4) Most of the conditioning goals for training camps of the 1950’s are no longer valid.  Players today work out in the off-season and report in excellent shape. In fact, football has been a leader in getting its players to train consistently.  Then, it makes no sense to treat them on the first day of camp as if they’ve done nothing, as was the tradition years ago.  If there are players on the team who have not done their off-season work, they are the least capable of surviving extra drills in training camp.

5) Acclimatization to the heat is a poorly understood process, even by some “experts.” Immediately after Korey’s death a physician for an NFL team stated on national TV, “We play in these hot conditions, so we must practice in them.”  Although the comment sounds logical, there are several things wrong with it.  First, heat stroke deaths occur in training camp, not in games. Players know the real challenge to their survival is training camp, so they work out in the heat to prepare.  Unfortunately, the acclimatization does them no good if they are required to have their equipment on at all times during practice.

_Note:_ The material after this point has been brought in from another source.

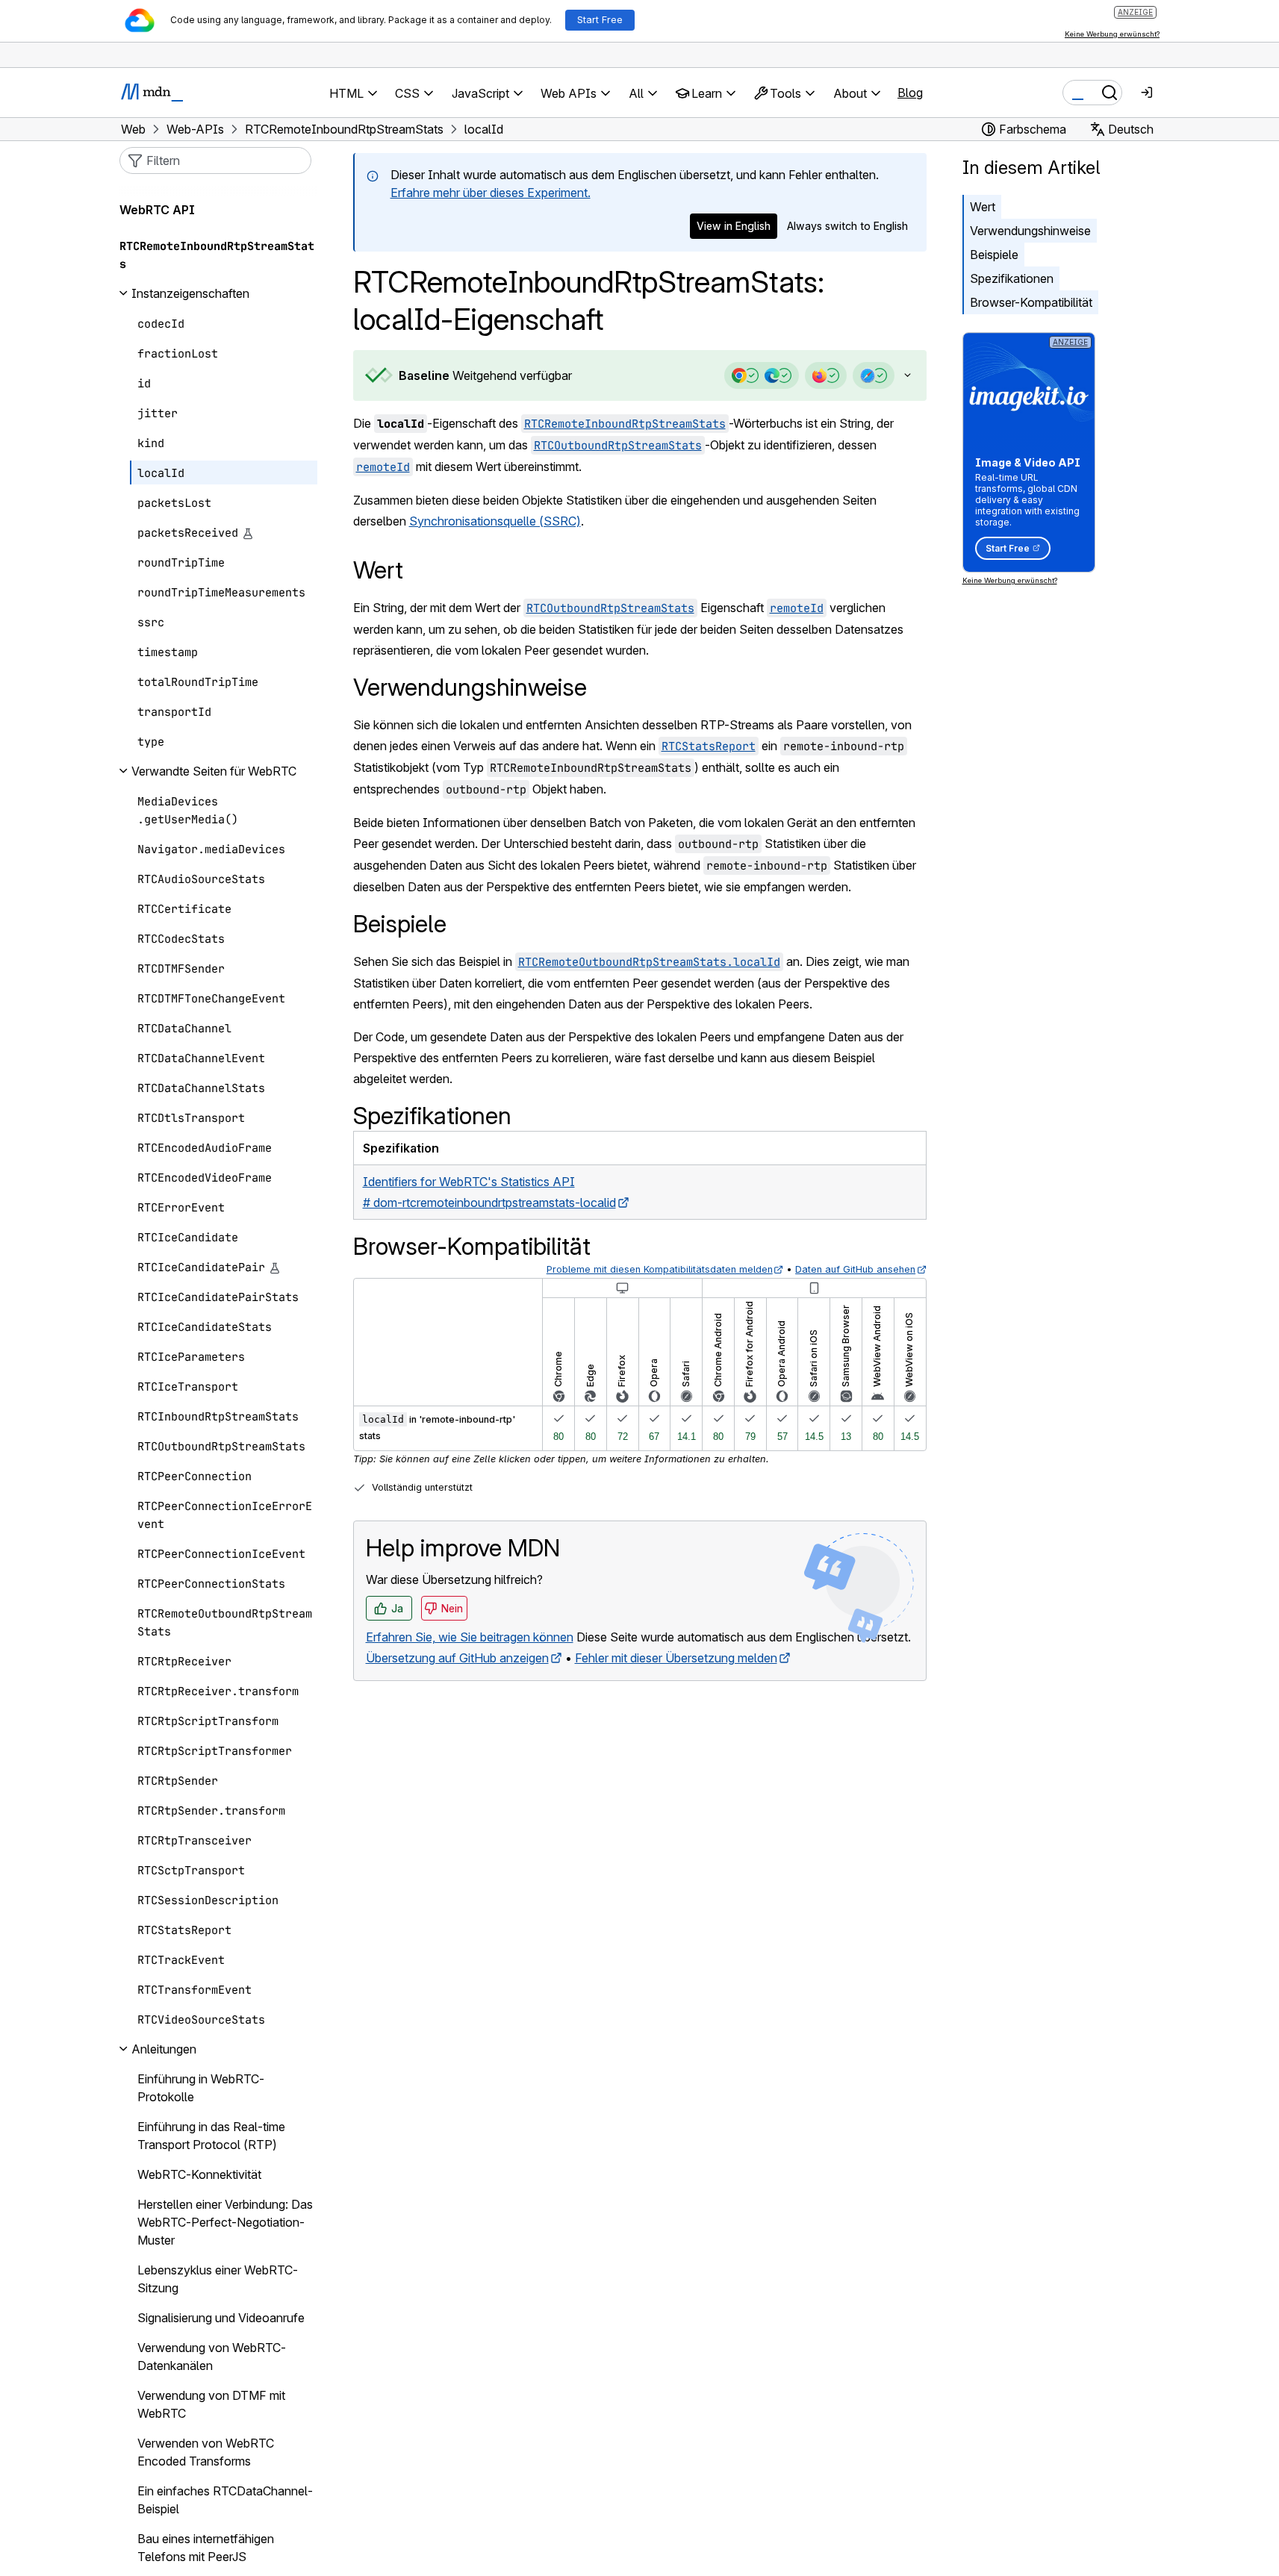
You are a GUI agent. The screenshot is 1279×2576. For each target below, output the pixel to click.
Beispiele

It is well known that athletes can exercise more safely in the heat once they’ve become acclimatized.

However, if their skin is covered and sweat is not allowed to evaporate and cool the blood beneath the skin, the acclimatization is of no benefit.  Research shows that with a football uniform on, core temperatures rise quickly to dangerous levels even in an air-conditioned environment - - even if the athlete has acclimatized previously.  During water breaks it is important for players to remove as much equipment and clothing as possible to allow sweat evaporation to cool them off.

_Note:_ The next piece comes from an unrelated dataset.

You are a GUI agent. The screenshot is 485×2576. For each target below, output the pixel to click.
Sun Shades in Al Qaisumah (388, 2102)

6) No one questions the role of coaches to push athletes to higher comfort zones, sometimes past the point of pain or fatigue.  This is a necessity in football.  However, this can never be done when the outcome is unsafe or unknown, as is the case with heat injury.  Pro football players must often compete with bruises, muscle pulls, and even broken bones.  But, in those cases the evolving damage is visible.

With hyperthermia, the extent of injury is not always identified by obvious symptoms.  The athlete cannot always tell if his core temperature is dangerously high, or if he is dehydrated.

Scientific studies with college wrestlers have shown that cognitive abilities are impaired when athletes are dehydrated.  We cannot expect players to make good judgements, nor can we rely on their appraisal of a heat injury they may not even feel.  The debilitating effect of high core temperatures on the Central Nervous System may mean the hypothalamus does not thermoregulate normally.  Athletes may not even feel overly hot or thirsty, when in fact they are extremely close to death.

7) Coaches demand compliance to their decisions.  This requires unqualified trust in the coach that what he is demanding is both safe and productive.  Hot, five-hour practice regimens are neither.  If a coach willfully drives his athletes into dangerous or unknown territory, he has broken the trust and no longer deserves their unqualified effort.

This is no less true if the coach doesn’t know the important facts, because he has failed to do his homework.  It is the obligation of every coach to stay up-to-date on scientific research related to safety and conditioning.

If coaches continue to fail in this responsibility, we can be thankful there are people as determined as Kelci Stringer, who has shown the courage to raise her voice in dissent at a difficult time in her life.

“No player should ever die again,” she said recently.  “I want to make a right out of a wrong.”